TASK DESCRIPTION:
Filter the entries for the word "footer". Copy each line that has it.
**** SOURCE DATA
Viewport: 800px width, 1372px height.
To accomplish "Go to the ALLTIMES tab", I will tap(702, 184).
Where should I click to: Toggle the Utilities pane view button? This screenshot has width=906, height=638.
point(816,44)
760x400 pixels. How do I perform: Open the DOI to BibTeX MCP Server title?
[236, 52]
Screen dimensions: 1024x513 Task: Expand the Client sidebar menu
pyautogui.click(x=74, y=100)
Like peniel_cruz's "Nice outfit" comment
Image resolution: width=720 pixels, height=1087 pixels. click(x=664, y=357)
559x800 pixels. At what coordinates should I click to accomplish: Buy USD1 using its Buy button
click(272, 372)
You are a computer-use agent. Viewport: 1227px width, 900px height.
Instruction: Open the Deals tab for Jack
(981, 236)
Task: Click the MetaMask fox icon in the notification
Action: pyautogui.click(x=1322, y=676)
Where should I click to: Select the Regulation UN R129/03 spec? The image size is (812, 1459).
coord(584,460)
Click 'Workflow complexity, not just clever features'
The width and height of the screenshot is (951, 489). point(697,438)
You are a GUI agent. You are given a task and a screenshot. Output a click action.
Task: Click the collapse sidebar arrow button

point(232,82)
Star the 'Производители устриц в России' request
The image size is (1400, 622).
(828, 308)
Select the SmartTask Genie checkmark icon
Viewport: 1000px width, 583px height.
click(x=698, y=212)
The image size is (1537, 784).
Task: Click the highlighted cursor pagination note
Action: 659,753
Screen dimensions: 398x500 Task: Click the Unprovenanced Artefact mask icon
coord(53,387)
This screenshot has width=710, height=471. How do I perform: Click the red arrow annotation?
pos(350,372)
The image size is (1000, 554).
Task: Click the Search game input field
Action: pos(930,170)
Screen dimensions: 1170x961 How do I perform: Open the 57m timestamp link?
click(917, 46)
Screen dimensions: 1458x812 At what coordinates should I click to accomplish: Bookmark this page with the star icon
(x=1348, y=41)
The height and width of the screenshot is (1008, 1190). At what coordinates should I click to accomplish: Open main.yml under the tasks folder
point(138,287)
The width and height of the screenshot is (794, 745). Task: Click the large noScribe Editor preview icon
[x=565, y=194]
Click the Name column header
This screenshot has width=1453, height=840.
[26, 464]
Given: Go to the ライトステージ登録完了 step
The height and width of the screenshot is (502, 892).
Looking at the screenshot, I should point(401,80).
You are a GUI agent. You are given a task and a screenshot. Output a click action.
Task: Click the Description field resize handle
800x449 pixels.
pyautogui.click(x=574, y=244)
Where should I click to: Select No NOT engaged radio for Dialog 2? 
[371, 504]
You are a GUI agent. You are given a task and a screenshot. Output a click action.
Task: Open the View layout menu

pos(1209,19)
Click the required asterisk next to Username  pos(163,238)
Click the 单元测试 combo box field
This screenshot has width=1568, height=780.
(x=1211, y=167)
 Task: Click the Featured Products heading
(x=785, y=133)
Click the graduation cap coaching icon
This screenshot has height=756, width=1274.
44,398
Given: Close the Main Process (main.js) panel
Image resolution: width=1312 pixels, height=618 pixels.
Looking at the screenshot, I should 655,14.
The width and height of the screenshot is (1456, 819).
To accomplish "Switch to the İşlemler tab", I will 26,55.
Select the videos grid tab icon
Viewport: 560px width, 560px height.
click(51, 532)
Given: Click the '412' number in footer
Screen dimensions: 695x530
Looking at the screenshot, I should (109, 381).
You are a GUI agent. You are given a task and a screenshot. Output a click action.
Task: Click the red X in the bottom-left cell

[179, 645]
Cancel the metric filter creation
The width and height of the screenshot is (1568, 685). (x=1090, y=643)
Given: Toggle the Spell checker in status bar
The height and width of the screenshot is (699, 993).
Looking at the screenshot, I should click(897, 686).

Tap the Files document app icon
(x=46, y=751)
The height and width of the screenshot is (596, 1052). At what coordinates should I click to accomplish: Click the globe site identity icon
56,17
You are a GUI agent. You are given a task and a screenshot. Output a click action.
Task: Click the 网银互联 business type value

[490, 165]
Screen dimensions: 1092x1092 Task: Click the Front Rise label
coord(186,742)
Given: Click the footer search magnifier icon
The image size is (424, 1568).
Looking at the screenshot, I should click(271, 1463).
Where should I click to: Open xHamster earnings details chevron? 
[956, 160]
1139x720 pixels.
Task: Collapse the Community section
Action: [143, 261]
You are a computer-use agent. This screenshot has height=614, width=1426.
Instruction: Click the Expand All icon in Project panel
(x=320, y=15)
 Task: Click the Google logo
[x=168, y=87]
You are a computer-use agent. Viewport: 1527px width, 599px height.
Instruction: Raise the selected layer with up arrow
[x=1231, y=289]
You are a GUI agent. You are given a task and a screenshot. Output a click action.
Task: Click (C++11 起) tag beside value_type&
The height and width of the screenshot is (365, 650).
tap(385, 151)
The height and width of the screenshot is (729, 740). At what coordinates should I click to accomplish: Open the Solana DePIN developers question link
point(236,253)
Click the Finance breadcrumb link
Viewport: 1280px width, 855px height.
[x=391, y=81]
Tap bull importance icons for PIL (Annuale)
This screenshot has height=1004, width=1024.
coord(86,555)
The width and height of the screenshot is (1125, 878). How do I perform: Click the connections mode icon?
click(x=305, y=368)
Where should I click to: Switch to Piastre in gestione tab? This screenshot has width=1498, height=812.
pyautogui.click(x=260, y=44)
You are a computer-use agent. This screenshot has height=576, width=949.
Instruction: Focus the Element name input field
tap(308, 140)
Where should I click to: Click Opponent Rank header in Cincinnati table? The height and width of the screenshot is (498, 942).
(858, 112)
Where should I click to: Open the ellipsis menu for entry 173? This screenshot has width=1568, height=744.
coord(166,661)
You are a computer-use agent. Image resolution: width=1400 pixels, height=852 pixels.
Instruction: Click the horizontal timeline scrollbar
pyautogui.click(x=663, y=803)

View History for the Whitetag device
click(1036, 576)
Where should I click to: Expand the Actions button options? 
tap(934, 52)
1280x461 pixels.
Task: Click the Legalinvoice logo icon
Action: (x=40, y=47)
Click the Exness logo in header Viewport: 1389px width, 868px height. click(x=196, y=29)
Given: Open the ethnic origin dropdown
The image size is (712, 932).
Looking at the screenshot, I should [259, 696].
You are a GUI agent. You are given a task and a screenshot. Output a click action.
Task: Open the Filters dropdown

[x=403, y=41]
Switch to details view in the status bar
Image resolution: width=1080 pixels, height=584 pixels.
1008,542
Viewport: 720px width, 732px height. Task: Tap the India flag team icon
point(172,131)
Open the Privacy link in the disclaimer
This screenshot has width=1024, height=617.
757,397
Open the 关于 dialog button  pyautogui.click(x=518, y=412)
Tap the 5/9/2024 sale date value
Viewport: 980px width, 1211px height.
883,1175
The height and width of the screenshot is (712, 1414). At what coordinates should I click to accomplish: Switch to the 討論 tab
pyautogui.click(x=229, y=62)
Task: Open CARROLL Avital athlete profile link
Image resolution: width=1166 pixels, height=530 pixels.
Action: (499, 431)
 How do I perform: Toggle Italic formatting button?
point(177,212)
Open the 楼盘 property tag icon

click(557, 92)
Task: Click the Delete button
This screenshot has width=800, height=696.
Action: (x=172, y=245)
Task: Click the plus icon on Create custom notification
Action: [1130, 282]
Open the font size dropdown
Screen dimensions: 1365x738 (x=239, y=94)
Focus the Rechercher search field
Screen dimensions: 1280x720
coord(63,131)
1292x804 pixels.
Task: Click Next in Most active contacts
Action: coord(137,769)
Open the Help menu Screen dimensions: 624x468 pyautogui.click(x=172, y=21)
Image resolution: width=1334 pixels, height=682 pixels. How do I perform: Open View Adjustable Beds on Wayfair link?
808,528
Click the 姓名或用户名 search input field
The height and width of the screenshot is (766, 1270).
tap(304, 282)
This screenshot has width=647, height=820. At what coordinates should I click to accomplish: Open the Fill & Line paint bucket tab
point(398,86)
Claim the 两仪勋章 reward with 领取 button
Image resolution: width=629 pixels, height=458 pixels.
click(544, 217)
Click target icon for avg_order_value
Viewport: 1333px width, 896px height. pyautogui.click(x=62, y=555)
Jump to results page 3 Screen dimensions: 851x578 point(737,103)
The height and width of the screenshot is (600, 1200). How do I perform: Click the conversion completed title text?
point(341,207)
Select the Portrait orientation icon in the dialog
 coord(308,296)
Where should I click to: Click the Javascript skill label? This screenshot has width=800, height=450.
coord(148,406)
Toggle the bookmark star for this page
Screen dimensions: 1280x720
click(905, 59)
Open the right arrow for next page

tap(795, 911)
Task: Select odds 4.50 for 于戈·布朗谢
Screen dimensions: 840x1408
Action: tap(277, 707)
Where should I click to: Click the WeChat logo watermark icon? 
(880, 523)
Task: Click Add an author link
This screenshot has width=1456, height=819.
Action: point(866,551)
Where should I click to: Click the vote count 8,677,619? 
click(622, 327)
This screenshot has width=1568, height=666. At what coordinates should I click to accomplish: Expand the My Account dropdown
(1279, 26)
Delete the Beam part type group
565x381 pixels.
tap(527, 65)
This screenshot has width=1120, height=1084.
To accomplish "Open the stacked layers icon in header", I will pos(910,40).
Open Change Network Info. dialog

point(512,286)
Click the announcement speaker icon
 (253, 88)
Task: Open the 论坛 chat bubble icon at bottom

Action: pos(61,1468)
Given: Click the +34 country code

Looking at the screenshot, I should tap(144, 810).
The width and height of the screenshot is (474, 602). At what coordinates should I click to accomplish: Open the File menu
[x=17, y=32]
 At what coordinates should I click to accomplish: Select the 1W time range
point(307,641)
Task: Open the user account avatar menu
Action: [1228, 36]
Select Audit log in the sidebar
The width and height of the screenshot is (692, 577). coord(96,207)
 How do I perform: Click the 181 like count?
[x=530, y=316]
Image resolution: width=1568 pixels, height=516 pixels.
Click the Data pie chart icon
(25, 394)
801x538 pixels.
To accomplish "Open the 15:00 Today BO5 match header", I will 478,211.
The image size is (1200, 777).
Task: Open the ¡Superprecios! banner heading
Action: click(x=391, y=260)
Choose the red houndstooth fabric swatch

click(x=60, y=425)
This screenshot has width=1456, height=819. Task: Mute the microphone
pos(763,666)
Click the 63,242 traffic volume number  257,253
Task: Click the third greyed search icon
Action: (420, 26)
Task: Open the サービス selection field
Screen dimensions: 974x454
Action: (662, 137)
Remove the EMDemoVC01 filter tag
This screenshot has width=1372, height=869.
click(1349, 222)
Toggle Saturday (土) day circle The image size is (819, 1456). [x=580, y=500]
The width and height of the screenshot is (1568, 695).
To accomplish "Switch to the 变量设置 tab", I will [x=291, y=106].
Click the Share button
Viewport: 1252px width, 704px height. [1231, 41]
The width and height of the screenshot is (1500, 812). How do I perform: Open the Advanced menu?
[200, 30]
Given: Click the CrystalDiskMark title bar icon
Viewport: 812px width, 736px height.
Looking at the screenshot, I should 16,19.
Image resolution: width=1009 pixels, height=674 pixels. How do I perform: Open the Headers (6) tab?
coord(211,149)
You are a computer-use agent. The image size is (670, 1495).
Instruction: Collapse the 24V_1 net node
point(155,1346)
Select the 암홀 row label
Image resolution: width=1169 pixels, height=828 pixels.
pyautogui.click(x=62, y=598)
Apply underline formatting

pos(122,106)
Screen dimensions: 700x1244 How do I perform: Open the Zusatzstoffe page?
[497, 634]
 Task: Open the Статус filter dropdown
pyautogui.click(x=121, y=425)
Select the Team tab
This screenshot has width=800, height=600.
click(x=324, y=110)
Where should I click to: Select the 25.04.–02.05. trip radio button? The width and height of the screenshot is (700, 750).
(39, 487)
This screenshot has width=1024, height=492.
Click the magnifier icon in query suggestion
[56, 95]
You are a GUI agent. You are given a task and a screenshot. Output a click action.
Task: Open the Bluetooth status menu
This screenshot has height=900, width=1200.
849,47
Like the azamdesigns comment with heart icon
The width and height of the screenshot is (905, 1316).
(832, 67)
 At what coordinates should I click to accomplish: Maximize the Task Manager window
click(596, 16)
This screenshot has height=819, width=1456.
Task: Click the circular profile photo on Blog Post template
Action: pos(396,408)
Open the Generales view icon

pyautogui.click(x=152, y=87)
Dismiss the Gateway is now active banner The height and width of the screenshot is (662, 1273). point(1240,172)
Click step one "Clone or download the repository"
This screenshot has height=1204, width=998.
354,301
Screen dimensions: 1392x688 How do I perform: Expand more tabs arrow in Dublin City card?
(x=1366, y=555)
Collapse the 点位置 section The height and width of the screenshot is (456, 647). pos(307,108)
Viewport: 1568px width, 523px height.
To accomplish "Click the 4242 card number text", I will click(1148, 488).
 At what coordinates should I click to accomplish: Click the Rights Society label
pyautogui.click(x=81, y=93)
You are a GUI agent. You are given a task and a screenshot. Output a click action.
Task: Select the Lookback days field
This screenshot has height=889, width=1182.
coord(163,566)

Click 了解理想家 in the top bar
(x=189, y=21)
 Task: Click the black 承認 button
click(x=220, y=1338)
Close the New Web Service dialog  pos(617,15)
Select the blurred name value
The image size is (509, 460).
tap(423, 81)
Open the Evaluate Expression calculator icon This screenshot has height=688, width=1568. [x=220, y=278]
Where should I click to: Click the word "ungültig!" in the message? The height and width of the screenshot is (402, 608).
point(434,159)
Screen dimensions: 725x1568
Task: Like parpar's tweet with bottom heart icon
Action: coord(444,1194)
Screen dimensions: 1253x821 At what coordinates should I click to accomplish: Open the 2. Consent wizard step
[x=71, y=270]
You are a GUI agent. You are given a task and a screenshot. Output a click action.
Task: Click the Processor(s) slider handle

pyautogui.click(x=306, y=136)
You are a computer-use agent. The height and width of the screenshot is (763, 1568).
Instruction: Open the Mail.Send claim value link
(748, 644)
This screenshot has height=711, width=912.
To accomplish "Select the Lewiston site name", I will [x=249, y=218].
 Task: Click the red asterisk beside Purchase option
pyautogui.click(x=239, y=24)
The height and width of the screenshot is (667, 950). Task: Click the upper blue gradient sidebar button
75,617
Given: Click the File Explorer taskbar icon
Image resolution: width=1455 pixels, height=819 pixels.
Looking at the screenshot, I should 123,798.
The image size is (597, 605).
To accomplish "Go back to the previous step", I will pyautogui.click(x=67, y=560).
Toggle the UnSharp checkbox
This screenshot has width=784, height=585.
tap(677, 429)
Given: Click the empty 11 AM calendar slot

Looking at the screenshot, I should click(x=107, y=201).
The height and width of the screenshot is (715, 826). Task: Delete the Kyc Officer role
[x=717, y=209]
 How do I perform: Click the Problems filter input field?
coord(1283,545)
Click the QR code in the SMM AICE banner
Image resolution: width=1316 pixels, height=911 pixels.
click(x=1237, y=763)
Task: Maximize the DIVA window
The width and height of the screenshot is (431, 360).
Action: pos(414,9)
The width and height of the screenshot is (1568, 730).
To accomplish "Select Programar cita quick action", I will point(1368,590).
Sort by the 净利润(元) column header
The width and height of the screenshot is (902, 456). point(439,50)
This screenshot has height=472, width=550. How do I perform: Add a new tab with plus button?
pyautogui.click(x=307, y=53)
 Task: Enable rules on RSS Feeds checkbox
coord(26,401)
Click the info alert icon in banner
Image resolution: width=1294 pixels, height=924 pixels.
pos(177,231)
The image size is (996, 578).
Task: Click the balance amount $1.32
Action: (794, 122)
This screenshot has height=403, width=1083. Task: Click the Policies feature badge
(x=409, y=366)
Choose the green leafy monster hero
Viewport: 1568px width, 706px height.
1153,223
********
EXERCISE RESULT:
Given: Click the '412' number in footer
Given: Click the footer search magnifier icon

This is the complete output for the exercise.